Step 2: Cut Out Your Fabric Piece(s) for Your E-textiles Product
Decide on the shape and size of your e-textiles product and draw up a flat pattern. Cut out a flat pattern of your product (using paper is fine). Pin your pattern to your fabric to hold it in place before cutting it out. Cut out with scissors. To make a strap you will need to cut out the pattern twice.
Step 3: Attach Larger Components
From your diagram in step one you may find there are connection points that you wont be using. On one of the fabric pieces secure the components in place by sewing these connection points using non-conductive thread - shown here in orange thread.
Step 4: Sew With Conductive Thread
Using your diagram to help you, sew on components with conductive thread, keep your sewing neat and tight, particularly at the connection points to ensure a good connection. Remember to finish off (with a few stitches in the same spot) at each connection point (ie the stitching should end a one connection point and start a fresh at the other connection point(s) on the component), ensure this is done neatly, cutting off any ends (this is so as not to create a short circuit). Remember to keep to your diagram and don't cross over your stitching lines. Always us a running stitch when sewing with conductive thread.
Step 5: Sewing on the Press Studs (for Wrist Band)
The purple highlighted lines on my diagram are where the conductive thread going to the press studs. At the top of the wrist band the conductive thread should be sewn to one connection point of the press stud only and only on one side - I have done the left side - so your circuit will go through 1 set of press studs only (in this case the left). Remember to sew the press stud top and bottom on opposite sides of the fabric. I have fixed the press stud top to the top underside of the band and a few press stud bottoms (to make the strap adjustable) to the bottom of the band on the top of the fabric. Remember to finish off your thread at each connection point on the press stud (see pictures) and ensure each press stud bottom on the left side is part of the circuit (so the strap can be adjusted). You can fix the other points on the left press studs and all the press studs on the right with non conductive thread.

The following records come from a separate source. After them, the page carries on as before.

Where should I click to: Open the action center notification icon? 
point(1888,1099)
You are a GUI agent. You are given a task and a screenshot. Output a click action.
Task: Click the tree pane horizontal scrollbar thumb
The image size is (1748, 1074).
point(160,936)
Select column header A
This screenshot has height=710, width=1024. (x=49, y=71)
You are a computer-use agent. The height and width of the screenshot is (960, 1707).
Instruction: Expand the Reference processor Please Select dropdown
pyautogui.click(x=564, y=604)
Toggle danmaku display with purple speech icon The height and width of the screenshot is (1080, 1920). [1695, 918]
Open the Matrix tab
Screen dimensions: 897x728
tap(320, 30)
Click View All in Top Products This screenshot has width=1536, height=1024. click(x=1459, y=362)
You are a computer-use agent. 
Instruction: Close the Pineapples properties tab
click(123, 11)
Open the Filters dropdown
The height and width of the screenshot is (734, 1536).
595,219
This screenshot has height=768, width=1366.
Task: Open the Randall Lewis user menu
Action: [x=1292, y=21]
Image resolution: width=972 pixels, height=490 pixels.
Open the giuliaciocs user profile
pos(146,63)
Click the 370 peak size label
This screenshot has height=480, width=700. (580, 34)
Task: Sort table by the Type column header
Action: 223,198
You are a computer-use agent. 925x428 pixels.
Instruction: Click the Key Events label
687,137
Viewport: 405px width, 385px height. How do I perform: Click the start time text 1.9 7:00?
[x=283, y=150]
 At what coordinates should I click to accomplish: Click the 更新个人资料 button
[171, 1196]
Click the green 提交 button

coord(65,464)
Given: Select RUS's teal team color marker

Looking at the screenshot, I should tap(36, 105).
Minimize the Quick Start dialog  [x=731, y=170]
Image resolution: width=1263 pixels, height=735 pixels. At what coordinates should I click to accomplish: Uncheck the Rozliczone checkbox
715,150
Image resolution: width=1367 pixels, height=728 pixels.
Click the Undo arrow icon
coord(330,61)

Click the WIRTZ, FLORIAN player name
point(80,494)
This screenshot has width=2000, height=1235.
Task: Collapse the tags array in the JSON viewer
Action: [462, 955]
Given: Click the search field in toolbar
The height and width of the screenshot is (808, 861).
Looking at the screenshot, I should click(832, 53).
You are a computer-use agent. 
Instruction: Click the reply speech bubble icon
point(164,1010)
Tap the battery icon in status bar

Step 6: Add a Panel at the Back (wrist Band Only)
Take the second piece of fabric you have cut out - pictured in two pieces but one is better - and trim it so it fits under your top press studs. This will make your product look more aesthetically pleasing and cover any conductive thread stitches so the conductive thread and components do not come into contact (and short circuit the product) when the adjustable strap is on the tighter strap options. Sew this on around the edge with non conductive thread. This is a prototype only.